The discussion on countering militants was earlier framed as either ‘peace talks’ or ‘military operation’. Now that the talks have failed or have gone no where, the discussion has been framed around military operations and their consequences. I think there is a dire need to look at this scenario in a broader, and more realistic, framework. Only attacking the militant bases without a solid policy shift will not bring any change. Baitullah Mahsud was replaced by Hakeemullah Mehsud, who was replaced by Fazlullah. Continued focus on eliminating militant leaders without any thoughtful and sincere policy shift will not get us anywhere. What will bring peace back to our country? An impression has been created by the taliban apologists that the answer is with the taliban and that the talks would reveal the magic steps. The nation looked to them for an answer, but only found continued trickery and violence.
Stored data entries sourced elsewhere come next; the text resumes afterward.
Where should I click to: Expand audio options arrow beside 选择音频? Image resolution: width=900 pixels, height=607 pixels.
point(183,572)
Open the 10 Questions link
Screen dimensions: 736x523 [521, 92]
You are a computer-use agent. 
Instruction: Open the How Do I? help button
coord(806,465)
The real question is what are WE willing to do to bring back peace. The onus is on us. To start off the discussion I am giving ten strategic points for consideration: 

1) Target Military Operations in places where militants are concentrated.

2) Issue official orders (for real) to break the friendly ties between law enforcing agencies (including intelligence agencies) and the militants and authorize them to apprehend the militants in the other parts of the country also, through investigation and inditement.

3) Expedite the inditement and conviction of the militants already captured. 

4) A clear policy by our leaders (political, military, religious or bureaucrats) to prevent any one from supporting, quietly protecting, or making backdoor deals with any banned groups of terrorists

5)  Change the narrative: separate Islam from militancy. Stop overplaying the sharia smoke screen, stop helping taliban reinforce their fake religious front. (This one especially is for the media) 

6) Change the narrative from taliban, jihadis to MILITANTS, so that the attention is not only focused on TTP, but on all the militants in the country.  

7) Put those using a religious front or pushing an ideology of hate under the garb of religion on the defensive. Strict action should be taken against all illegitimate militant hideouts in the form of “madrases” and “humanitarian organizations” and anyone who uses fatwa or incites people using Islam. 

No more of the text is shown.